The sun scorched everything that summer, and there were fires all across the country. The riverbeds all dried up and a lot of farmers had to abandon their hopes of harvesting in the following season. The sun just evaporated every last thing. I guess that's how my basin emptied to nothing more than hard, cracked mud and dust. I just couldn't think anymore, and so the numbness went away.

I must have been feeling better after that. I went back to school, saw my old chums. But they seemed different, somehow, and I pitied them. They just didn't seem capable of understanding anything. I remember wondering if that was what growing up felt like. Pity, and then apathy.

My father came home the following spring.

I suppose it was noteworthy to say that I lived with a nanny most of my life. She was a sweet thing, young, barely in her twenties, probably. She was always chuffing her curly red hair out of her face with the heel of her palm. It never stayed put, though. She made sure that I went to school and did homework and maths and all the other things I didn't want to do. Though I suppose I should be thankful, because she must have been the one to ensure that I ate, too. I don't really remember eating during that period. It was too insignificant to worry about.

When my father came back, his skin was dry and browned. It looked horrible on an Englishman, and probably aged him more than he was due. Maybe it was the stress or the loneliness. I was too young to understand.

"I have a present for you," he said. "I picked it up at a stall."

Then he placed the ornate gold necklace about my neck.

I thanked him profusely, brushing my thumbs over the flat triangle in the center of the ring, tracing over the eye time and time again. I asked if I could join him next time. He said maybe, but he was laughing and tired. I knew that meant no. He thought I was too young for that. Maybe I was. But I knew the real reason. It wasn't because it was important to stay in school or do 'normal kid stuff'.

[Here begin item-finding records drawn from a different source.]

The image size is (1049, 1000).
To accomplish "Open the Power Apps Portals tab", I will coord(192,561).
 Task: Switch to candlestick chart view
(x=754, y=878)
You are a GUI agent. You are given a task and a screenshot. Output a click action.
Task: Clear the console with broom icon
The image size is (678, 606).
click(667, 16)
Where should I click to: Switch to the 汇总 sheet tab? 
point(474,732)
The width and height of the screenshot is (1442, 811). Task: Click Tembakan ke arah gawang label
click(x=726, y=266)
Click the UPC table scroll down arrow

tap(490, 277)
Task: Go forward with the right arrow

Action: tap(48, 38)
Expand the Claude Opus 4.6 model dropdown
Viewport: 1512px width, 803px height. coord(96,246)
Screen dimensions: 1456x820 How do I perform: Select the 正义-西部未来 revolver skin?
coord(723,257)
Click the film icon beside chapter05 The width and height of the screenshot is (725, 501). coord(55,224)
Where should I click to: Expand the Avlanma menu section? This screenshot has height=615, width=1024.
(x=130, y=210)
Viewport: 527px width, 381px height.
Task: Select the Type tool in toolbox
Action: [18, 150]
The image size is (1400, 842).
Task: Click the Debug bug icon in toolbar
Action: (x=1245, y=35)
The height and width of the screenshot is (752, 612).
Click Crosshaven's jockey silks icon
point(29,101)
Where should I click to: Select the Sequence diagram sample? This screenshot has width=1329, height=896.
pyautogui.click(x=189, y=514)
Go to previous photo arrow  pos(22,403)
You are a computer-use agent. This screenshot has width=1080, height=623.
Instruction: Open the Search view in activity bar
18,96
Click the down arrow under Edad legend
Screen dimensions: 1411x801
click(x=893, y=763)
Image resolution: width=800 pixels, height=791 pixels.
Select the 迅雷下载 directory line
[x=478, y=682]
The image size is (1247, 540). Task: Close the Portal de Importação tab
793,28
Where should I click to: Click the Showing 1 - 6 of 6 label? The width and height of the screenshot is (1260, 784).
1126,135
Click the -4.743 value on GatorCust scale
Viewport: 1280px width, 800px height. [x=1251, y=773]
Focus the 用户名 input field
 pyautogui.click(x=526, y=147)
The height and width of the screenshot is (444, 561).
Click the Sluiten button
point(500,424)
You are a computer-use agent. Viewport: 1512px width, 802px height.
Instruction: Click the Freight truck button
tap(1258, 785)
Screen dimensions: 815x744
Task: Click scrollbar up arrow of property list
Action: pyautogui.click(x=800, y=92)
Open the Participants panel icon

I know because every time he would look at me, his smile would falter and the edges of his eyes would bunch up as though he was squinting, trying to see beyond what he was seeing. People used to tell me that I looked just like my mother. He could see it, too. I was nothing but a painful reminder to come home to. It was no wonder why he spent more time abroad then at home.

But he's a decent man, my father.

He works harder than anyone because it's the only way to support us.

Besides. I shouldn't be alive, anyway.

I'm sure he regrets what fate dealt us as much as I do. Maybe he and mum could have moved on and had more children and been happy if she had lived. If I died to fill some terrible divine quota. Sometimes I like to imagine what my little brothers and sisters would look like. I bet they'd all take holiday with my father in Egypt, and he would show them all the monuments and tombs he used to talk so extensively about.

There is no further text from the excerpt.